Prediksi harga emas juga dikonfirmasi oleh Sutopo Widodo, yang melihat laju penguatan emas akan berlanjut selama faktor shutdown AS dan ekspektasi easing The Fed masih berlangsung. Bahkan, emas berpotensi menembus level US$4.000 per ons pada akhir 2025 hingga pertengahan 2026. “Namun, kenaikan ini dibatasi oleh potensi tercapainya kesepakatan shutdown AS yang dapat meredakan kekhawatiran secara cepat,” tambahnya.

Pengamat komoditas Ibrahim Assuaibi bahkan lebih optimis, memprediksi harga emas dunia akan menyentuh US$4.000 per ons pada November 2025. Menurut Ibrahim, penguatan lanjutan ini didorong oleh shutdown pemerintah AS yang akan memaksa The Fed memangkas suku bunga pada rapat mendatang. Di dalam negeri, jika harga emas dunia mampu mencapai US$3.950 per ons pada Oktober ini, bukan tidak mungkin harga logam mulia domestik bisa menyentuh level Rp2.300.000 per gram. “Yang membuat harga logam mulia melonjak, yang pertama dari perpolitikan di AS, bahwa shutdown sampai saat ini masih terjadi,” pungkas Ibrahim, Senin (6/10/2025).

Disclaimer: berita ini tidak bertujuan mengajak membeli atau menjual saham. Keputusan investasi sepenuhnya ada di tangan pembaca. Bisnis.com tidak bertanggung jawab terhadap segala kerugian maupun keuntungan yang timbul dari keputusan investasi pembaca.

Ringkasan

Fenomena langka terjadi di pasar modal, dimana harga emas dan IHSG mengalami penguatan bersamaan. Anomali ini disebabkan oleh tekanan pada perekonomian AS, termasuk risiko shutdown pemerintah dan ekspektasi penurunan suku bunga The Fed. Investor beralih ke aset safe haven seperti emas di tengah ketidakpastian, sementara dana juga dialihkan ke pasar emerging markets yang berpotensi memberikan imbal hasil lebih tinggi.

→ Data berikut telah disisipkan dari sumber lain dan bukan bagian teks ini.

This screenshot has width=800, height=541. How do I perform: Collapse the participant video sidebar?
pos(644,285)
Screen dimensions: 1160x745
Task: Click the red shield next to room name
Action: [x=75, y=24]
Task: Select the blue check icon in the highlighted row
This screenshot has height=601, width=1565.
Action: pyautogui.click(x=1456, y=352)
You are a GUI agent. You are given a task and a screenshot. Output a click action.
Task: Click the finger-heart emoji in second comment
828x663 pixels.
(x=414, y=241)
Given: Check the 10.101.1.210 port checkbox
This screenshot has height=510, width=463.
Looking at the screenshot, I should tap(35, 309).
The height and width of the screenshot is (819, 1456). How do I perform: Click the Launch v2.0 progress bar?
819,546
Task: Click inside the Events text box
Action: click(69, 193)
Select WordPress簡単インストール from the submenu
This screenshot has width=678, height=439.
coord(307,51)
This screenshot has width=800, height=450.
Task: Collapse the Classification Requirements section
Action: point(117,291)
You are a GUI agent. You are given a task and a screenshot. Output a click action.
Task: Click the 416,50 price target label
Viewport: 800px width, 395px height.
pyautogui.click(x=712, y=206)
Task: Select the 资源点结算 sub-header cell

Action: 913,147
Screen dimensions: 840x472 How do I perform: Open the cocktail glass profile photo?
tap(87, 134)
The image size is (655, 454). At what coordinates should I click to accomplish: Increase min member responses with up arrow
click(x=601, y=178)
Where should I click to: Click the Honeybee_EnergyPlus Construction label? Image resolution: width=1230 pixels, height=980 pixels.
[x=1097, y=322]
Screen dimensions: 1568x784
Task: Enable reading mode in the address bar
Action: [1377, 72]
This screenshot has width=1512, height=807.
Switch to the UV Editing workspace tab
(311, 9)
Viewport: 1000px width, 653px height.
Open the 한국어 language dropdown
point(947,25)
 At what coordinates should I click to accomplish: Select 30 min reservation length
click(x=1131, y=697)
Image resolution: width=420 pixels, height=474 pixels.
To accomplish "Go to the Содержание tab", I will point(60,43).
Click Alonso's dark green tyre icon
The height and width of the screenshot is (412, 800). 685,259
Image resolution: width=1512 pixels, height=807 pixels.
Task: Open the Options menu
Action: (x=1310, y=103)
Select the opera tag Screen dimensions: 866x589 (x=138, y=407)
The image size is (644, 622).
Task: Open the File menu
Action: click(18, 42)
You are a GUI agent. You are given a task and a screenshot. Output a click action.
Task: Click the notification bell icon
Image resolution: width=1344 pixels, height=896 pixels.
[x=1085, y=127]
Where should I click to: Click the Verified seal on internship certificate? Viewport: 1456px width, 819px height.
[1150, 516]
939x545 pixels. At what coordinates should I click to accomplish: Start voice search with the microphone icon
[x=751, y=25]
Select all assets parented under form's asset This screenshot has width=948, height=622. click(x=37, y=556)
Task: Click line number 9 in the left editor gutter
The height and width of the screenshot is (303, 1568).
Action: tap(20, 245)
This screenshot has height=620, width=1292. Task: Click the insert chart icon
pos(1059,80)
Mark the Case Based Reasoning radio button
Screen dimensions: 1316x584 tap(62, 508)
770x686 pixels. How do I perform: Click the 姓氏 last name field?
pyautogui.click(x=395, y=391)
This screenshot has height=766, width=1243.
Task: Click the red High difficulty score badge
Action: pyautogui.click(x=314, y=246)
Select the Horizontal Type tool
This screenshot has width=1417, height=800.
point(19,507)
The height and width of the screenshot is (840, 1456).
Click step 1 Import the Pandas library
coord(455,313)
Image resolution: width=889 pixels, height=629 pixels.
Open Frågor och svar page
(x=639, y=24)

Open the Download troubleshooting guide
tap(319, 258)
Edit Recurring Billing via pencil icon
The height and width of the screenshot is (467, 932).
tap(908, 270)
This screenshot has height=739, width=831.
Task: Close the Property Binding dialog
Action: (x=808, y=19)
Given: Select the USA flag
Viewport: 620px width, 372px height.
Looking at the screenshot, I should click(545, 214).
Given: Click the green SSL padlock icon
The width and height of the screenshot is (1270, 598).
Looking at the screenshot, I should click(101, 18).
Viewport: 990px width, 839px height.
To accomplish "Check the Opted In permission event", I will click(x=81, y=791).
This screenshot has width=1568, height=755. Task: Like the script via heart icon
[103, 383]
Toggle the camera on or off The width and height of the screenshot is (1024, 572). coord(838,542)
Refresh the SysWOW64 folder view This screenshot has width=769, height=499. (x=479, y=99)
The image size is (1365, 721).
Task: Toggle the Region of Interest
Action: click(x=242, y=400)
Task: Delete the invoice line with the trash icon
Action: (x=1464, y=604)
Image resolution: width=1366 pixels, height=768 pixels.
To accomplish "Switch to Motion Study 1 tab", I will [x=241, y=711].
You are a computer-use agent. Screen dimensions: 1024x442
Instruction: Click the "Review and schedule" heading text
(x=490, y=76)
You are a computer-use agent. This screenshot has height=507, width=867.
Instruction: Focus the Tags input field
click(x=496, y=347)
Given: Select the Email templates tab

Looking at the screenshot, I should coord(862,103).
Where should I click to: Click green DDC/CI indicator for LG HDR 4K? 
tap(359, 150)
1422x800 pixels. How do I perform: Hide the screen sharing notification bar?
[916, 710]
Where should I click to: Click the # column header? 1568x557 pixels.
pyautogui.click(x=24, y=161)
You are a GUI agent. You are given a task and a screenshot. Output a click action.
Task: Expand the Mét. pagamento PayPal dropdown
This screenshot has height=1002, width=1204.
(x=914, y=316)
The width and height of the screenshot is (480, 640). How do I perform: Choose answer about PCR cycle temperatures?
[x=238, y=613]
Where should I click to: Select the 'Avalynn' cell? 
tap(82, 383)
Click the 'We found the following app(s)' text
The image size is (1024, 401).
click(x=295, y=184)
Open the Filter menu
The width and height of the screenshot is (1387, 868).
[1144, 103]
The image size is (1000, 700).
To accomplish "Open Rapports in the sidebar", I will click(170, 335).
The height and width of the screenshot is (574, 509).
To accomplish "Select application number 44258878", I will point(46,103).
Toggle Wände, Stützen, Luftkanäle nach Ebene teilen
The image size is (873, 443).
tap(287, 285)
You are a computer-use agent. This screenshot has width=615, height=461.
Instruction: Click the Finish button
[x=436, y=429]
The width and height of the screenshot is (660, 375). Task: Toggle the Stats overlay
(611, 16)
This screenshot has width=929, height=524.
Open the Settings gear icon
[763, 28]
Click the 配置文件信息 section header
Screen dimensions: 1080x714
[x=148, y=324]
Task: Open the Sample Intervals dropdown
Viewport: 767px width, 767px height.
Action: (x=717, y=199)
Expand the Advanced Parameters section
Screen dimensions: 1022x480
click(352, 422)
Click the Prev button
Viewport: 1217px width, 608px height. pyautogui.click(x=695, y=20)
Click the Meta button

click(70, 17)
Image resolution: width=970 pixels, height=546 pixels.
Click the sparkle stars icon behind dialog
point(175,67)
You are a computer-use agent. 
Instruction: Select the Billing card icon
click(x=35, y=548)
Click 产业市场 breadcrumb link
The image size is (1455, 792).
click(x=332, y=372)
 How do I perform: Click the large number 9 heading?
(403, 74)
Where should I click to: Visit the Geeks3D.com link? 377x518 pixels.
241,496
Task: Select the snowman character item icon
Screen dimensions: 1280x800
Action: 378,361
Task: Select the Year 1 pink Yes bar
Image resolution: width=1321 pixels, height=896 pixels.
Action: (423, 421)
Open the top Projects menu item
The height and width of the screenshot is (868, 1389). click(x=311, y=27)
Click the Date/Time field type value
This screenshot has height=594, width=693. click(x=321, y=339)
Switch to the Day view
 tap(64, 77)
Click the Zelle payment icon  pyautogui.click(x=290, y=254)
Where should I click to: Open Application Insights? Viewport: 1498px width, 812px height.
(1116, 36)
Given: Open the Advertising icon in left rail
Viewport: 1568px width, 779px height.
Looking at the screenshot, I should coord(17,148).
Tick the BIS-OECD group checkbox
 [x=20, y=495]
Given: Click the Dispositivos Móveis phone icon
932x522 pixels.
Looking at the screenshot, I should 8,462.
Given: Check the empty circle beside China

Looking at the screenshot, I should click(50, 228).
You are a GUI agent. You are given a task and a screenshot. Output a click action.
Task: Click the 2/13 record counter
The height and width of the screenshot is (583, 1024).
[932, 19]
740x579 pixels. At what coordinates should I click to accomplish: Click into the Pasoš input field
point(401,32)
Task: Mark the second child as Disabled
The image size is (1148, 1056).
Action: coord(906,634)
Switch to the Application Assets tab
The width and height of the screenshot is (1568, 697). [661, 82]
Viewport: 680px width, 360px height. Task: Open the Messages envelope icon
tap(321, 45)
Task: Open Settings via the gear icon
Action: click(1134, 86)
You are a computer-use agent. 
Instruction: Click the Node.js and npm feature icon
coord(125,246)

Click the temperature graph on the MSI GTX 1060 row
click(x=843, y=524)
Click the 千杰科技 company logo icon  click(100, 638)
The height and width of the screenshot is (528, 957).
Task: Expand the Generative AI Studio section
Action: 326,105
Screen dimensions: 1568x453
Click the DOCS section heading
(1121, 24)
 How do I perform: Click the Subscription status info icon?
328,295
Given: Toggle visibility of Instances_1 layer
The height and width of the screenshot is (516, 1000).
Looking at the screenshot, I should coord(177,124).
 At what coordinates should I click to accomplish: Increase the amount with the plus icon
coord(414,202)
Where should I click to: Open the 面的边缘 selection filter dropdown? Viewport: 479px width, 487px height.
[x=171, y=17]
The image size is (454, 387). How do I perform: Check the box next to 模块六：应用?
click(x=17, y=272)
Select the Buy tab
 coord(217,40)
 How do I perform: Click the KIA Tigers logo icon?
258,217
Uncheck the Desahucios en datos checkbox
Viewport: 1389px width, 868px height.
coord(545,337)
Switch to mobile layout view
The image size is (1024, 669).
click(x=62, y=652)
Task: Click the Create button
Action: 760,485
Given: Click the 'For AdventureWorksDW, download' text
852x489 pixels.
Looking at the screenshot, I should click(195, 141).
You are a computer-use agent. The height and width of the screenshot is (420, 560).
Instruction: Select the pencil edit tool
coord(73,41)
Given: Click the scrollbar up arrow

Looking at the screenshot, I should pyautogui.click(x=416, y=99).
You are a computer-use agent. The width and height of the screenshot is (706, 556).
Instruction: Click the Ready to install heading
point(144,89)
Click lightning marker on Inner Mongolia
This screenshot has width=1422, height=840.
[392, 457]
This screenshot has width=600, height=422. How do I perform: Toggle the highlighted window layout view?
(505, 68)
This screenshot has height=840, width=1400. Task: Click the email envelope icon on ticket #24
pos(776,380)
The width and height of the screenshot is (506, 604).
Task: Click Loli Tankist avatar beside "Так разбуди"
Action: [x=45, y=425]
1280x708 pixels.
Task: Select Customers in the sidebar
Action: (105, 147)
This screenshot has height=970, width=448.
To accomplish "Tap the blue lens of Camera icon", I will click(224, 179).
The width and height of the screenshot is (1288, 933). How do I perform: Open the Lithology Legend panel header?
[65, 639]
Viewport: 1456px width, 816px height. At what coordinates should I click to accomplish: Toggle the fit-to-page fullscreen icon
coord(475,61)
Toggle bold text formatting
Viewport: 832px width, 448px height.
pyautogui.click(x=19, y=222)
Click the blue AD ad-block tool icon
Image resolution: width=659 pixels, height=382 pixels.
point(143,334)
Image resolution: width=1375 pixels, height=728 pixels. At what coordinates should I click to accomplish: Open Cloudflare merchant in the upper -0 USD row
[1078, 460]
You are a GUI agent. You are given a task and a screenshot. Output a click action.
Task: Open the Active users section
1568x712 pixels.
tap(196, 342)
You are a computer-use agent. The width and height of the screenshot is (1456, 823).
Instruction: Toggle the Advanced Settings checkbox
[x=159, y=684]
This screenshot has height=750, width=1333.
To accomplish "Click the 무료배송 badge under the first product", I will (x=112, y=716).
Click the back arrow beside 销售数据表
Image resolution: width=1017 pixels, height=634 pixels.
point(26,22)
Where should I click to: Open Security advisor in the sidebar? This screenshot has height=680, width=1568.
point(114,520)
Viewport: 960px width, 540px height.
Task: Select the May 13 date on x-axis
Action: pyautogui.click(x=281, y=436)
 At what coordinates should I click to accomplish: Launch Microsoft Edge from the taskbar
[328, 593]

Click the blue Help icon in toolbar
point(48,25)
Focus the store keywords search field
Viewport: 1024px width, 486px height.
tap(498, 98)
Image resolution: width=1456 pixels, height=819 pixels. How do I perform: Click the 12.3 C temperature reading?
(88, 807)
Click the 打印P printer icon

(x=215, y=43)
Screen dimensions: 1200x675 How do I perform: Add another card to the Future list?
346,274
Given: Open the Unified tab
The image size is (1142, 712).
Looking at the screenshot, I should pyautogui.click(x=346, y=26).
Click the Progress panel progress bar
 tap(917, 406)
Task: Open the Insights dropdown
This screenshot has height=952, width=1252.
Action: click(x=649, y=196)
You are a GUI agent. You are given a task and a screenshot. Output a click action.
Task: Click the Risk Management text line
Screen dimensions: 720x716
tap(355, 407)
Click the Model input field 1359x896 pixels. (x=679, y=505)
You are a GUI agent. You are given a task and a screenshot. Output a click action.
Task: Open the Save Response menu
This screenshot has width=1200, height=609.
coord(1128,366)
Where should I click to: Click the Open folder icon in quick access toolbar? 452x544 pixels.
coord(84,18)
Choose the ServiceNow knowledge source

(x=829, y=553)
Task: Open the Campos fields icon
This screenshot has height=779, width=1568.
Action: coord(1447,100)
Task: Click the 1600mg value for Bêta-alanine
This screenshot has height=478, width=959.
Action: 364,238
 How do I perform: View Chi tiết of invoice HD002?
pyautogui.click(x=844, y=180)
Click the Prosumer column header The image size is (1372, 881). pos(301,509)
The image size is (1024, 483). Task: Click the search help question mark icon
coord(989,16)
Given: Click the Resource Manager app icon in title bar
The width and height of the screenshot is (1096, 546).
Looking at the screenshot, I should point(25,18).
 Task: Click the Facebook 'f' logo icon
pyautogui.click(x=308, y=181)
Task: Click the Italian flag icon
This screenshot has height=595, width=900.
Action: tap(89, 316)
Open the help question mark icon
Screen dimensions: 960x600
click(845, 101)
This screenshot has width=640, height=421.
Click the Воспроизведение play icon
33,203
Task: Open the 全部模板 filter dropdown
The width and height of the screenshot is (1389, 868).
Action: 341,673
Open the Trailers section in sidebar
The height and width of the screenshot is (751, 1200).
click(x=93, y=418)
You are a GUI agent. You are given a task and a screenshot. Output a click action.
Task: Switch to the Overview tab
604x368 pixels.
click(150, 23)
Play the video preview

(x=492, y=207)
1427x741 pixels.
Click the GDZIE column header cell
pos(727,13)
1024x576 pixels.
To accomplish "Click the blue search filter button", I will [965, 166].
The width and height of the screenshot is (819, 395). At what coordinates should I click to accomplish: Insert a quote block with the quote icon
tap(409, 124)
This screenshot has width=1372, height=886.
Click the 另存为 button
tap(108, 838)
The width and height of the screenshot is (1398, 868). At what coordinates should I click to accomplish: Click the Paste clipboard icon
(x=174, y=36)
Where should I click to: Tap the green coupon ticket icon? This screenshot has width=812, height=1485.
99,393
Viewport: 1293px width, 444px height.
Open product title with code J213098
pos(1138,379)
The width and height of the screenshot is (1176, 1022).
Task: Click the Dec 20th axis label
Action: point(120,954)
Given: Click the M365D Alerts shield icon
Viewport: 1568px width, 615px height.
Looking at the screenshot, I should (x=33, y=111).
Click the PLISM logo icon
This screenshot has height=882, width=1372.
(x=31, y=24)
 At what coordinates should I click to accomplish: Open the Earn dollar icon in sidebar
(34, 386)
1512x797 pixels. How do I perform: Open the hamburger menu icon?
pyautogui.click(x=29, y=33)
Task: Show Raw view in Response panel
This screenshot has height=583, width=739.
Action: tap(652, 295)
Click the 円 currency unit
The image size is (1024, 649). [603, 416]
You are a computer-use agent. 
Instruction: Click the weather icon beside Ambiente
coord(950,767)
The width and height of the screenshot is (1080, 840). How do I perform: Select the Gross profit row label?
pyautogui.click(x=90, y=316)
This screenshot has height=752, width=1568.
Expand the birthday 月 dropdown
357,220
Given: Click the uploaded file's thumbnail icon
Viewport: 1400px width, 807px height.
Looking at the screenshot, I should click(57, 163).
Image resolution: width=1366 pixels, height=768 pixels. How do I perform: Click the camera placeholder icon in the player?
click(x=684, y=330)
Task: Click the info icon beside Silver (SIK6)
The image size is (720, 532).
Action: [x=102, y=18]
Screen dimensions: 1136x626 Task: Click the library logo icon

Para analis memprediksi tren positif ini berpotensi berlanjut hingga akhir tahun jika prospek pemangkasan suku bunga dan likuiditas global tetap ada. Emas diperkirakan bisa menembus US$4.000 per ons, meskipun potensi koreksi teknikal pada pasar saham perlu diwaspadai. Sentimen ini juga didorong oleh ekspektasi pelonggaran moneter Bank Indonesia dan window dressing akhir tahun.